(Records from a data source)
^^^^^^^^^^^^^^^^

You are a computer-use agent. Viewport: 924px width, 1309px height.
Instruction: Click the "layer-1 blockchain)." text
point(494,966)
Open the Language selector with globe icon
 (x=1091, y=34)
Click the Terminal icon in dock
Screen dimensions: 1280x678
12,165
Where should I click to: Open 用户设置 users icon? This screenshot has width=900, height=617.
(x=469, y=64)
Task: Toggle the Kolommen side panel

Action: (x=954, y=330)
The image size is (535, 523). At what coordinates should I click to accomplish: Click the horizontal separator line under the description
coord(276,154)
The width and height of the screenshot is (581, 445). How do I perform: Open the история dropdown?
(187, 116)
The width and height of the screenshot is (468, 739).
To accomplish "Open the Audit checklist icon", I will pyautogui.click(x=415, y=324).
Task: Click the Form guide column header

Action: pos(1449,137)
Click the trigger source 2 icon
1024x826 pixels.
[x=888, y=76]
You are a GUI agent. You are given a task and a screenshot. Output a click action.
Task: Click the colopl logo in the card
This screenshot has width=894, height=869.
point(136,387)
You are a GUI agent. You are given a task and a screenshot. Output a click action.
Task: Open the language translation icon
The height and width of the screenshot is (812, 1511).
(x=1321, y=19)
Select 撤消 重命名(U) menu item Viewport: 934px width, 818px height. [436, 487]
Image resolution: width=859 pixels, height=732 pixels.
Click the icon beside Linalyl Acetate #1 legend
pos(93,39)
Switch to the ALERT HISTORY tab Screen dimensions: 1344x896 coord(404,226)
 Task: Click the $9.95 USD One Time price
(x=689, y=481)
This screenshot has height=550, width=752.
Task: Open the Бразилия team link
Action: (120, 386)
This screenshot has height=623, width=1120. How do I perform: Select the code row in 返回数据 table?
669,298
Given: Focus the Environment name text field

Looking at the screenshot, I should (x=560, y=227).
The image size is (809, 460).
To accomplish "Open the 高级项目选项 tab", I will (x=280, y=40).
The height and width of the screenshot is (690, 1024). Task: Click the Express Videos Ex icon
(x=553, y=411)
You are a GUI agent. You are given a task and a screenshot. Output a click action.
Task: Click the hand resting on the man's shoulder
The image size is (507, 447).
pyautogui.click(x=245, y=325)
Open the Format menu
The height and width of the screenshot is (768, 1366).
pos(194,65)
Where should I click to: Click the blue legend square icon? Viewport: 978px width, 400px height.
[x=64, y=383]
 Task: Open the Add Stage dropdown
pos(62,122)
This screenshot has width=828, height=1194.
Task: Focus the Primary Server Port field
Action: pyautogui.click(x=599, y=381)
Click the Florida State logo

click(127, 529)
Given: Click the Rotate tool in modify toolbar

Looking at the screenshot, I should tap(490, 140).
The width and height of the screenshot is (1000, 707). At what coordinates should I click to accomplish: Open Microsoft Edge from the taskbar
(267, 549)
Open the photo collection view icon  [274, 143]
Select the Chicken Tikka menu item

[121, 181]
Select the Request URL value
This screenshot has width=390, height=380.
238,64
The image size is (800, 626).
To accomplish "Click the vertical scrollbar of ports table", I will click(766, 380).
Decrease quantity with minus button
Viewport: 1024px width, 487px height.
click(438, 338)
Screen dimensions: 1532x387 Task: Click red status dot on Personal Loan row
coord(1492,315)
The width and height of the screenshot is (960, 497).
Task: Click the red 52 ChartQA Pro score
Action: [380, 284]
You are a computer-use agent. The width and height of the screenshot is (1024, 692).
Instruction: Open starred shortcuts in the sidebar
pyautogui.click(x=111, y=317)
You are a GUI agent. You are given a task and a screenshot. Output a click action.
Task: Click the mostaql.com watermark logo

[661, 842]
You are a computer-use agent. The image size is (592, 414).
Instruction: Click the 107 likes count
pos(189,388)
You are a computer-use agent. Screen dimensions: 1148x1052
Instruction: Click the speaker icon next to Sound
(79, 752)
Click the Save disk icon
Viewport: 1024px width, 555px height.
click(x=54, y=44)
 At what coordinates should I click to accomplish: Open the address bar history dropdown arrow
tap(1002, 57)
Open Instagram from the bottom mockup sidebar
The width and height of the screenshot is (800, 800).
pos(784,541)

^^^^^^^^^^^^^^^^

Activity: Every record here must be output exactly, word for word.

Result:
You are a computer-use agent. Viewport: 924px width, 1309px height.
Instruction: Click the "layer-1 blockchain)." text
point(494,966)
Open the Language selector with globe icon
 (x=1091, y=34)
Click the Terminal icon in dock
Screen dimensions: 1280x678
12,165
Where should I click to: Open 用户设置 users icon? This screenshot has width=900, height=617.
(x=469, y=64)
Task: Toggle the Kolommen side panel

Action: (x=954, y=330)
The image size is (535, 523). At what coordinates should I click to accomplish: Click the horizontal separator line under the description
coord(276,154)
The width and height of the screenshot is (581, 445). How do I perform: Open the история dropdown?
(187, 116)
The width and height of the screenshot is (468, 739).
To accomplish "Open the Audit checklist icon", I will pyautogui.click(x=415, y=324).
Task: Click the Form guide column header

Action: pos(1449,137)
Click the trigger source 2 icon
1024x826 pixels.
[x=888, y=76]
You are a GUI agent. You are given a task and a screenshot. Output a click action.
Task: Click the colopl logo in the card
This screenshot has width=894, height=869.
point(136,387)
You are a GUI agent. You are given a task and a screenshot. Output a click action.
Task: Open the language translation icon
The height and width of the screenshot is (812, 1511).
(x=1321, y=19)
Select 撤消 重命名(U) menu item Viewport: 934px width, 818px height. [436, 487]
Image resolution: width=859 pixels, height=732 pixels.
Click the icon beside Linalyl Acetate #1 legend
pos(93,39)
Switch to the ALERT HISTORY tab Screen dimensions: 1344x896 coord(404,226)
 Task: Click the $9.95 USD One Time price
(x=689, y=481)
This screenshot has height=550, width=752.
Task: Open the Бразилия team link
Action: (120, 386)
This screenshot has height=623, width=1120. How do I perform: Select the code row in 返回数据 table?
669,298
Given: Focus the Environment name text field

Looking at the screenshot, I should (x=560, y=227).
The image size is (809, 460).
To accomplish "Open the 高级项目选项 tab", I will (x=280, y=40).
The height and width of the screenshot is (690, 1024). Task: Click the Express Videos Ex icon
(x=553, y=411)
You are a GUI agent. You are given a task and a screenshot. Output a click action.
Task: Click the hand resting on the man's shoulder
The image size is (507, 447).
pyautogui.click(x=245, y=325)
Open the Format menu
The height and width of the screenshot is (768, 1366).
pos(194,65)
Where should I click to: Click the blue legend square icon? Viewport: 978px width, 400px height.
[x=64, y=383]
 Task: Open the Add Stage dropdown
pos(62,122)
This screenshot has width=828, height=1194.
Task: Focus the Primary Server Port field
Action: pyautogui.click(x=599, y=381)
Click the Florida State logo

click(127, 529)
Given: Click the Rotate tool in modify toolbar

Looking at the screenshot, I should tap(490, 140).
The width and height of the screenshot is (1000, 707). At what coordinates should I click to accomplish: Open Microsoft Edge from the taskbar
(267, 549)
Open the photo collection view icon  [274, 143]
Select the Chicken Tikka menu item

[121, 181]
Select the Request URL value
This screenshot has width=390, height=380.
238,64
The image size is (800, 626).
To accomplish "Click the vertical scrollbar of ports table", I will click(766, 380).
Decrease quantity with minus button
Viewport: 1024px width, 487px height.
click(438, 338)
Screen dimensions: 1532x387 Task: Click red status dot on Personal Loan row
coord(1492,315)
The width and height of the screenshot is (960, 497).
Task: Click the red 52 ChartQA Pro score
Action: [380, 284]
You are a computer-use agent. The width and height of the screenshot is (1024, 692).
Instruction: Open starred shortcuts in the sidebar
pyautogui.click(x=111, y=317)
You are a GUI agent. You are given a task and a screenshot. Output a click action.
Task: Click the mostaql.com watermark logo

[661, 842]
You are a computer-use agent. The image size is (592, 414).
Instruction: Click the 107 likes count
pos(189,388)
You are a computer-use agent. Screen dimensions: 1148x1052
Instruction: Click the speaker icon next to Sound
(79, 752)
Click the Save disk icon
Viewport: 1024px width, 555px height.
click(x=54, y=44)
 At what coordinates should I click to accomplish: Open the address bar history dropdown arrow
tap(1002, 57)
Open Instagram from the bottom mockup sidebar
The width and height of the screenshot is (800, 800).
pos(784,541)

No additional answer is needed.